Ludwigshafen – FWG: Wie valide sind die Inzidenzen? – Freie Wähler wollen endlich Klarheit für die Ludwigshafener Stadtgesellschaft!

        Ludwigshafen / Metropolregion Rhein-Neckar.

        Die Freien Wähler hatten eine Aufschlüsselung der Neuinfektionen nach Stadtteilen und eine Überarbeitung der stadteigenen Homepage mit leichter verständlichen, schnell auffindbaren Informationen gefordert.

        Im letzten Stadtrat, Anfang Mai, hatte die Stadtverwaltung erste Zahlen nach Stadtteilen präsentiert. Oberbürgermeisterin Jutta Steinruck und der zuständige Dezernent Andreas Schwarz hatten massive Abweichungen der gemeldeten Neuinfektionen zu den Inzidenzwerten, die das Landesuntersuchungsamt und somit das RKI erhalten, aufgezeigt. Im Schnitt liegt Ludwigshafen 20% unter dem RKI Wert.

        Der FWG-Vorsitzender, Markus Sandmann, baut den Druck nach sauberen und nachvollziehbaren Zahlen weiter auf: „Der RKI Wert ist für die Maßnahmen, die wegen der Bundesnotbremse eingesteuert werden, entscheidend.
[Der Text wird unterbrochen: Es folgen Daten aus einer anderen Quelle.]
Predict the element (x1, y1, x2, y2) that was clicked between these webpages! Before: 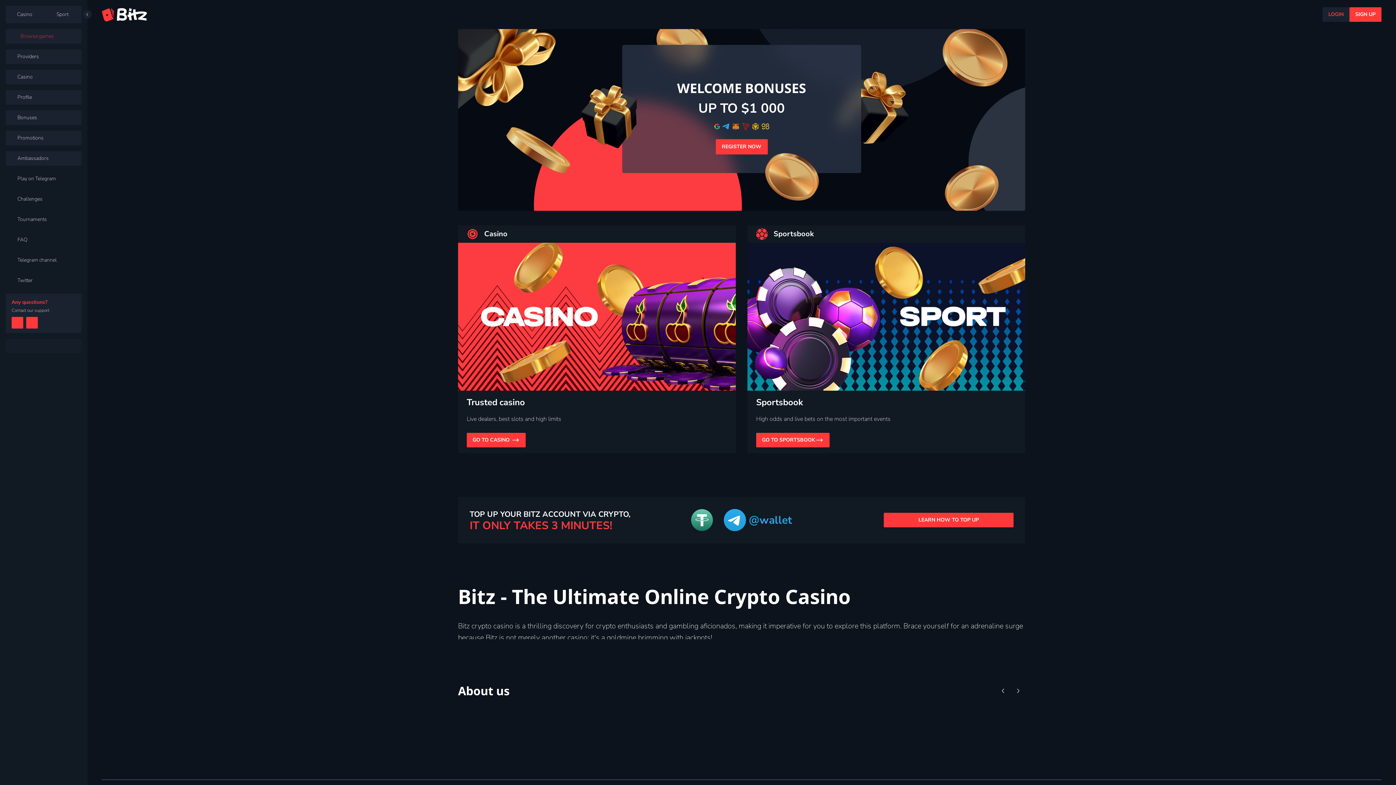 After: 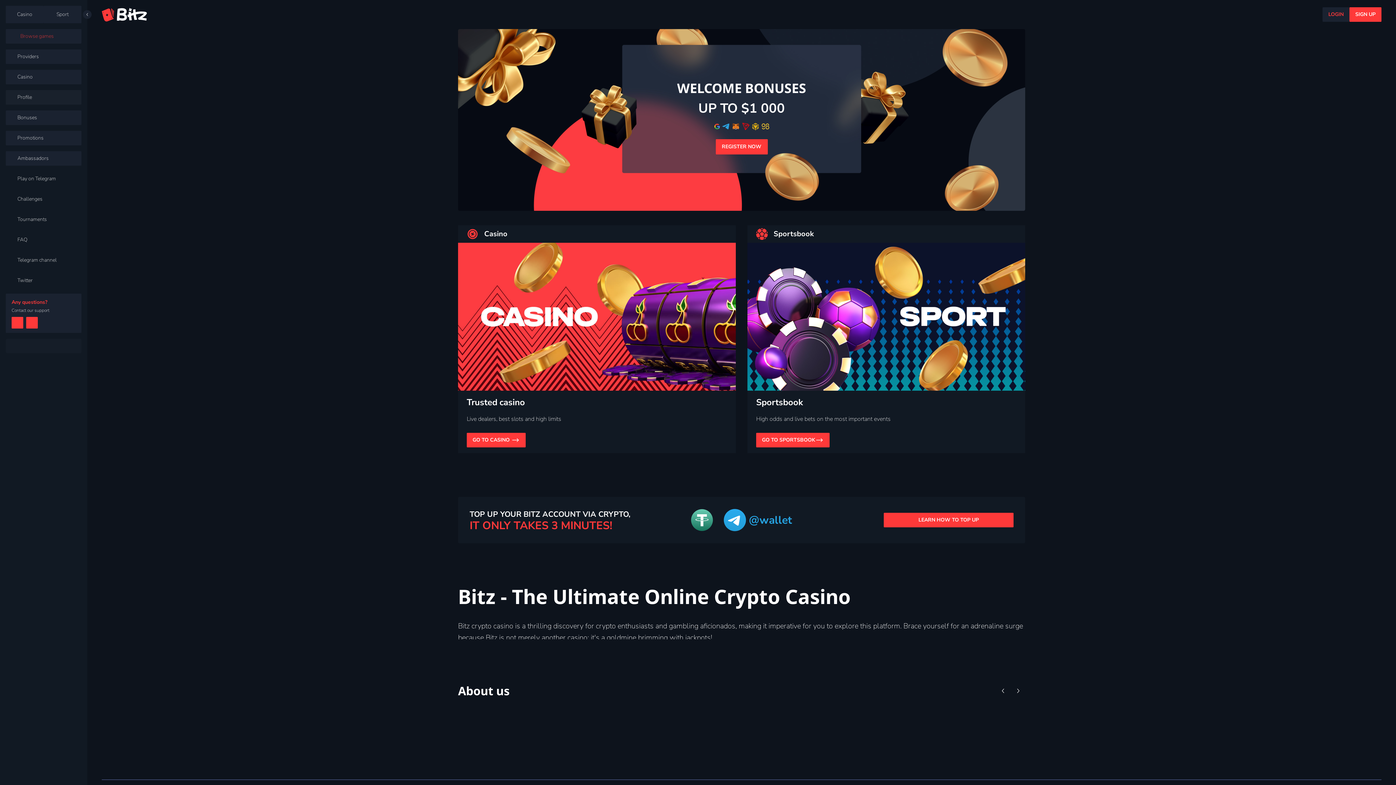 Action: label: Profile bbox: (17, 79, 90, 94)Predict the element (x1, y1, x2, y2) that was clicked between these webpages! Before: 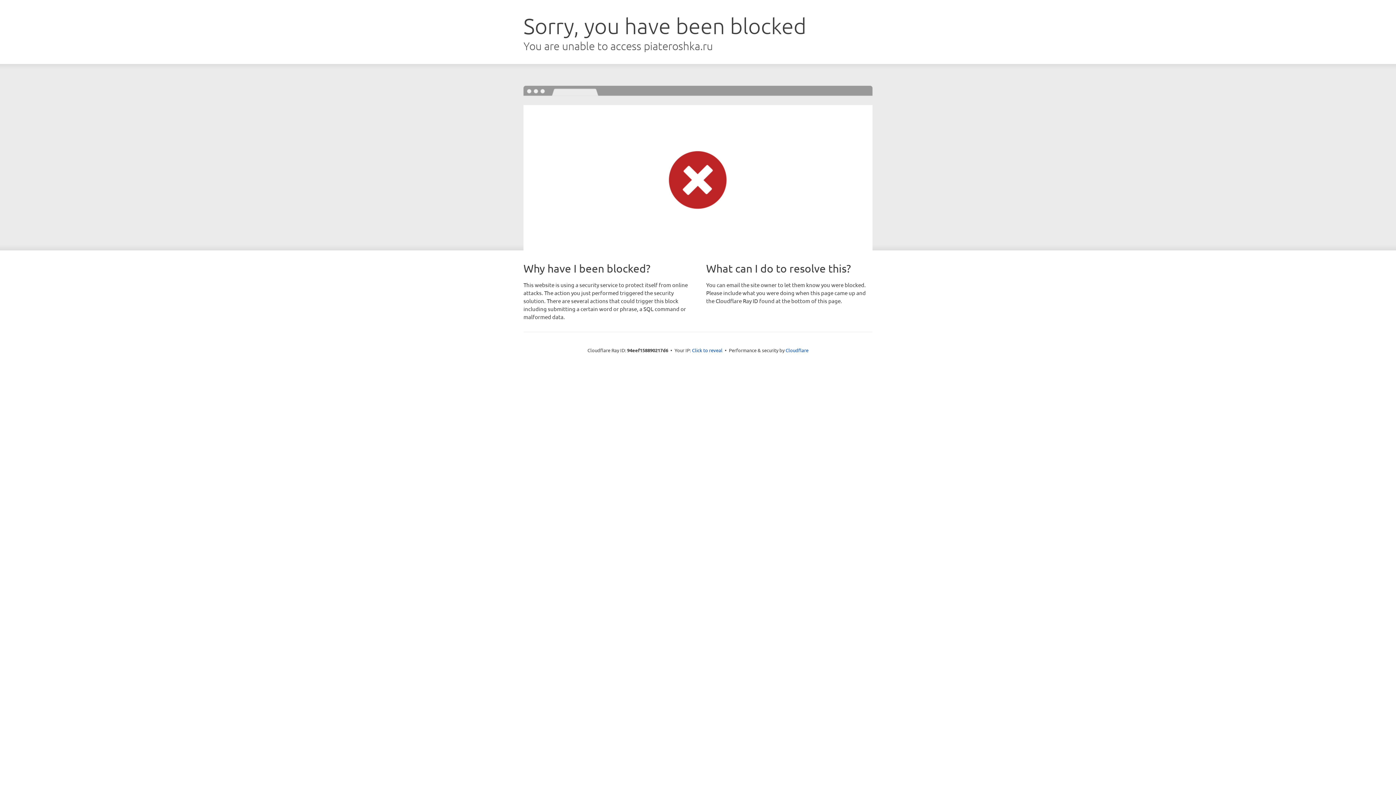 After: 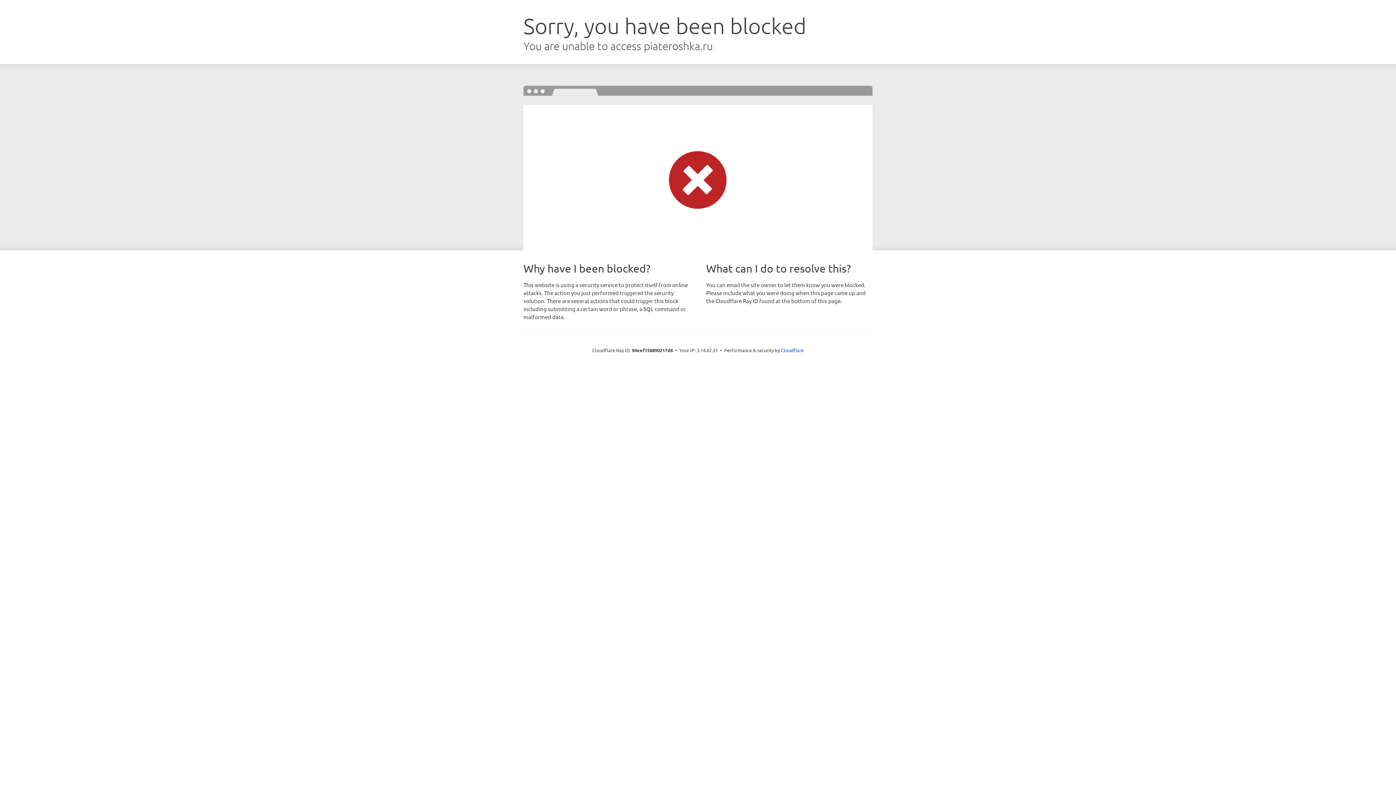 Action: bbox: (692, 346, 722, 353) label: Click to reveal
Wenn wir errechnet als Stadt weit unter diesem Wert liegen, erwarte ich von der Stadtspitze und dem Landrat eine Erklärung, wieso wir Einkaufsläden schließen, wir unsere Kinder nicht in die Schule lassen dürfen und wieso es diesen massiven Unterschied, zwischen den uns vorliegenden und dem Landesuntersuchungsamt gemeldeten Zahlen gibt!“

        Alle Schüler können nicht in den Schulunterricht gehen, da der Fernunterricht erst nach konstant, an fünf aufeinanderfolgenden Werktagen, unter 165 wieder in Wechselunterricht übergehen darf. Gemäß den auf der Homepage der Stadt Ludwigshafen veröffentlichten Neuinfektionen liegt Ludwigshafen offensichtlich weit darunter, da die vom Gesundheitsamt gemeldeten Neuinfektionen keine 165 ergeben.

        „Wenn in der BASF bei der Qualitätssicherung erkannt wird, dass es eine Abweichung in der Reinheit eines produzierten Rohstoffs gibt, wird sofort diese Charge gesperrt und alles daran gesetzt zu erfahren was der Grund für die Abweichung ist und wie das Problem behoben werden kann. Genau dies erwarte ich nun von den beiden Verwaltungen (Kreis & Stadt). Es kann nicht sein, dass es „Arbeitszahlen“ und „Meldezahlen“ mit einer so großen Abweichung gibt! Das Kreisgesundheitsamt muss Ludwigshafen saubere Zahlen liefern. Ich würde in einer solchen prekären Lage persönlich im Gesundheitsamt sitzen und mir ganz genau erklären und zeigen lassen, wie und welche Zahlen an das Land gemeldet werden. Wenn dies vom Landrat nicht ermöglicht wird, muss eben eine andere und unabhängige Instanz, wie die Staatsanwaltschaft, prüfen welche Zahlen aus dem Stadtgebiet Ludwigshafen dem Landesamt gemeldet werden und wieso diese nicht sauber und 1:1 an die Stadtspitze weitergeben werden!“, konkretisiert Sandmann seine Forderungen.

        Für die Freien Wähler Ludwigshafen ist es unverständlich, wieso die Kreisverwaltung nicht die puren Rohdaten, die an das Land gehen, auch an die Stadt weiterleitet.

        Nachdem Ludwigshafen die höchsten Inzidenzwerte der Pfalz hat, müssen endlich auch konkrete Maßnahmen ergriffen werden um die Krankheitszahlen zu senken. In Mannheim sind in den Problemgebieten bereits mobile Impfteams unterwegs, warum passiert in Ludwigshafen nichts in dieser Richtung? Die Einschränkungen durch die Pandemie sind für alle Bürger insbesondere die Gewerbetreibende und Kulturschaffende nicht mehr zu akzeptieren. Es müssen jetzt alle Maßnahmen zur Eindämmung der Corona Infektionen ergriffen werden.